1Since this is a Phase 1 trial primarily focused on safety, what do we actually know so far about whether NRTIs help with Alzheimer's or MCI — and would joining this study mean I might not be getting a treatment proven to slow my condition?
2The trial is measuring treatment-related adverse and serious adverse events — what kinds of side effects are known or suspected with NRTIs in older adults, and are there any risks that might be especially relevant given my current health situation?
3NRTIs are a class of drugs originally developed for HIV — can you explain why researchers think these medications might be worth testing for Alzheimer's or mild cognitive impairment, and does that reasoning make sense for someone at my stage?
4Because this is an early-phase safety study recruiting now in Singapore, what would my commitment look like in terms of visits, monitoring, and follow-up, and is that realistic for my day-to-day life?

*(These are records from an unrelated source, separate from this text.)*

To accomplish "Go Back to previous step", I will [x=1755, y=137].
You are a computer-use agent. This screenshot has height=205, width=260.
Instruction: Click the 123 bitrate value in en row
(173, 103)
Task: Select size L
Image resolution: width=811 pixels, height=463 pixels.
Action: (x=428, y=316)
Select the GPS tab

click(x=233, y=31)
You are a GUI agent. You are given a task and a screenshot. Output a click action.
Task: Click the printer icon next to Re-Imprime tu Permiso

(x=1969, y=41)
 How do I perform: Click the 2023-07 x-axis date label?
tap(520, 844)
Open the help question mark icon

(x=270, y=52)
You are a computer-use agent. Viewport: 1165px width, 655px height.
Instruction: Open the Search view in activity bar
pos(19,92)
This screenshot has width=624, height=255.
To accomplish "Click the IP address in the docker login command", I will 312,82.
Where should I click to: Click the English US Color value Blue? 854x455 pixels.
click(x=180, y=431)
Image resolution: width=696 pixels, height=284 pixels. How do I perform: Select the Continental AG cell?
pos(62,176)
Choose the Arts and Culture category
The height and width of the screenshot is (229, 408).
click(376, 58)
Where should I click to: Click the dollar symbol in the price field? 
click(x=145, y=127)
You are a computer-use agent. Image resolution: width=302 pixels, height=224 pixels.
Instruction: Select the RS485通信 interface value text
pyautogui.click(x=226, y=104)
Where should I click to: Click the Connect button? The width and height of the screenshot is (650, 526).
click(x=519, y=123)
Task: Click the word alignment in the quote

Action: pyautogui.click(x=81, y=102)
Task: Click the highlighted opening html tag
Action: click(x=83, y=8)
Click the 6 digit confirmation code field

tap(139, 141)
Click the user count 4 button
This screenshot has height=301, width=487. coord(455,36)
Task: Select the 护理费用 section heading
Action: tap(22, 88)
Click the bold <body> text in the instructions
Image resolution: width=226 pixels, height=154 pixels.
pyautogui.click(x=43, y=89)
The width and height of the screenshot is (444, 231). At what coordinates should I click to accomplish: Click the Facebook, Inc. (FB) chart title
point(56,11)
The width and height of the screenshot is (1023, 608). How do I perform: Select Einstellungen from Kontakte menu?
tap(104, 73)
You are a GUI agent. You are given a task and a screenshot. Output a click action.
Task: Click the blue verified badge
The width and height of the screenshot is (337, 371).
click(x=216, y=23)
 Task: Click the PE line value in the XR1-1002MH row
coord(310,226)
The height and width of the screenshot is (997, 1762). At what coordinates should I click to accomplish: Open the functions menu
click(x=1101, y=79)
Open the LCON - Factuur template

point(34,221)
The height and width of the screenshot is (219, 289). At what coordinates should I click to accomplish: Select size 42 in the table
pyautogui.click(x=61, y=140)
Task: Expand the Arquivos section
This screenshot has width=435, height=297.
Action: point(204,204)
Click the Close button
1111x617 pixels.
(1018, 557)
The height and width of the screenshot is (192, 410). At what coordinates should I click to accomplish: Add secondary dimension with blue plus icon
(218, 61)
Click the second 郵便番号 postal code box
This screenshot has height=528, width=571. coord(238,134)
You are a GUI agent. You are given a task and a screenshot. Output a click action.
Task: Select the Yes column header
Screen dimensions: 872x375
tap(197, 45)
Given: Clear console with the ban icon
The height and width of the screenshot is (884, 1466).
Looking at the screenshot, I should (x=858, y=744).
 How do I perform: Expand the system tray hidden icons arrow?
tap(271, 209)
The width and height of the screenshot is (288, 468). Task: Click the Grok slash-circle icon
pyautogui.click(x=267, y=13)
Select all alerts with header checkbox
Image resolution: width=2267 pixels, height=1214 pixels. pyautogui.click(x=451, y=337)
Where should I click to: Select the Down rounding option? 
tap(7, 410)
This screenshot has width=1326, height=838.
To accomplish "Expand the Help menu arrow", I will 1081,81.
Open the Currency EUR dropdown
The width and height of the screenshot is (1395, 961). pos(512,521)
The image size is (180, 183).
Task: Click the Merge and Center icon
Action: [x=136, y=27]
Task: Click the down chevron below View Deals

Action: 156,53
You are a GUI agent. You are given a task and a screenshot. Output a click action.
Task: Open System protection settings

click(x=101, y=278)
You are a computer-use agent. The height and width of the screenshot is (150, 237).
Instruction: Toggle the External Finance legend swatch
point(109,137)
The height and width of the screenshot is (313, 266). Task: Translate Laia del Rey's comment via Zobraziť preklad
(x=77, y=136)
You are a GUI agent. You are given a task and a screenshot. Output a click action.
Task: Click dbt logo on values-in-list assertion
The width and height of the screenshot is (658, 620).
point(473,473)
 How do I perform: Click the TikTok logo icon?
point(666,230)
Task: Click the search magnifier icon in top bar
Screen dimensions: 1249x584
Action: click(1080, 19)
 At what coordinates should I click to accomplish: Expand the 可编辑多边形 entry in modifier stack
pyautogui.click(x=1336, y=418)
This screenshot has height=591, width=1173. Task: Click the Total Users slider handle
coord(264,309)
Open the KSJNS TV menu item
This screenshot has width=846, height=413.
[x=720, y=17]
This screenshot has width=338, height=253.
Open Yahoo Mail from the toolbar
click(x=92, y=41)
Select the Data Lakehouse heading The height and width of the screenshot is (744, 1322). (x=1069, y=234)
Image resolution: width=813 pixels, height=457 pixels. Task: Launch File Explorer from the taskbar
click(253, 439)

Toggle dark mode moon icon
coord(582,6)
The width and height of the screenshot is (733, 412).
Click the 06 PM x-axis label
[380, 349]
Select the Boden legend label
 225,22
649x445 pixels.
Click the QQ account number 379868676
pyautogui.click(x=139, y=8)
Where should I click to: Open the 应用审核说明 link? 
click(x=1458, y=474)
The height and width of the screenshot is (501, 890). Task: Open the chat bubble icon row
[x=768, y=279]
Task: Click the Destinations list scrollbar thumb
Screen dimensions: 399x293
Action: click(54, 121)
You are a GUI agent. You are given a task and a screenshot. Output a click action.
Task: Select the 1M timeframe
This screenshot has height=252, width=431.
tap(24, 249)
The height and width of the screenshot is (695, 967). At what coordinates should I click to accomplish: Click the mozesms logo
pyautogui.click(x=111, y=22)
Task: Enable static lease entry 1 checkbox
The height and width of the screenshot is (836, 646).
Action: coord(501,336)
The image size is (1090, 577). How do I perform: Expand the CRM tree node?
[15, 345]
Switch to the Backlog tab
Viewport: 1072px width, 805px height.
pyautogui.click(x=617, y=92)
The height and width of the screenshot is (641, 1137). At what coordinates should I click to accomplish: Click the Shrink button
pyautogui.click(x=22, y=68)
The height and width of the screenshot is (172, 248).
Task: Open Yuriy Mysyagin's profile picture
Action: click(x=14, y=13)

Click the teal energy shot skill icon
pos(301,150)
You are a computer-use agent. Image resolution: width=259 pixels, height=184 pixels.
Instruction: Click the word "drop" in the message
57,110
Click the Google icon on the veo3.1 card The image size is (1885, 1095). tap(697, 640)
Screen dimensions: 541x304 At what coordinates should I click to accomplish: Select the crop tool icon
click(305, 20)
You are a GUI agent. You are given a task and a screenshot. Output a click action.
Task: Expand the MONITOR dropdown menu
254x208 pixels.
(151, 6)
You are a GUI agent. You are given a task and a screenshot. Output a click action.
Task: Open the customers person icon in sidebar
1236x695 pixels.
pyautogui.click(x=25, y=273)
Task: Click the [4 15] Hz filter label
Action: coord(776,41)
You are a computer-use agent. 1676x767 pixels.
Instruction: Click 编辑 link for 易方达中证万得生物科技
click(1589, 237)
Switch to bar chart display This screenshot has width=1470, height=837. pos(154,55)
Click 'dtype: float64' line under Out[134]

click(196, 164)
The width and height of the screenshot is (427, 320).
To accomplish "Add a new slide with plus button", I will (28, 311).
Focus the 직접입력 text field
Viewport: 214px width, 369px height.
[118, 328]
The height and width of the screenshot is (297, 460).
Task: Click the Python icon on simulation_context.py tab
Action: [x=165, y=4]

5Before we consider this trial, is there a standard treatment path for mild cognitive impairment or early Alzheimer's that you'd recommend I try first, and how does participating in a Phase 1 study fit into that overall plan?
Generated to help you prepare — always confirm anything about your own eligibility and care with the study team and your doctor.
Questions for the trial coordinator
The trial coordinator is the person who runs the study day to day. These cover the practical side — logistics, costs, and what taking part would actually mean for your life. The study team confirms whether you meet the criteria; these are questions to ask, not a sign you qualify.
1What does taking part actually involve week to week — how many visits, where, and how long does each one take?
2What costs are covered by the study, and what might I have to pay for myself, including travel, parking, or time off work?
3What happens during screening, and what happens if the study team confirms I don't meet the criteria after those tests?
4Who pays for the scans, blood work, and other tests the trial requires — the study, my insurance, or me?
5How will being in the trial affect my regular care, and will my own doctor stay informed and involved?
6Can I leave the trial at any point if I change my mind, and what would happen to my care if I do?
A starting point for the conversation — always confirm anything about your own eligibility, costs, and care with the study team and your doctor.
What they're measuring
1
Number of participants with treatment-related Adverse/Serious Adverse Events (AE/SAE)
Timeframe: From enrollment to the end of treatment at 12 weeks (measured from participant's baseline visit).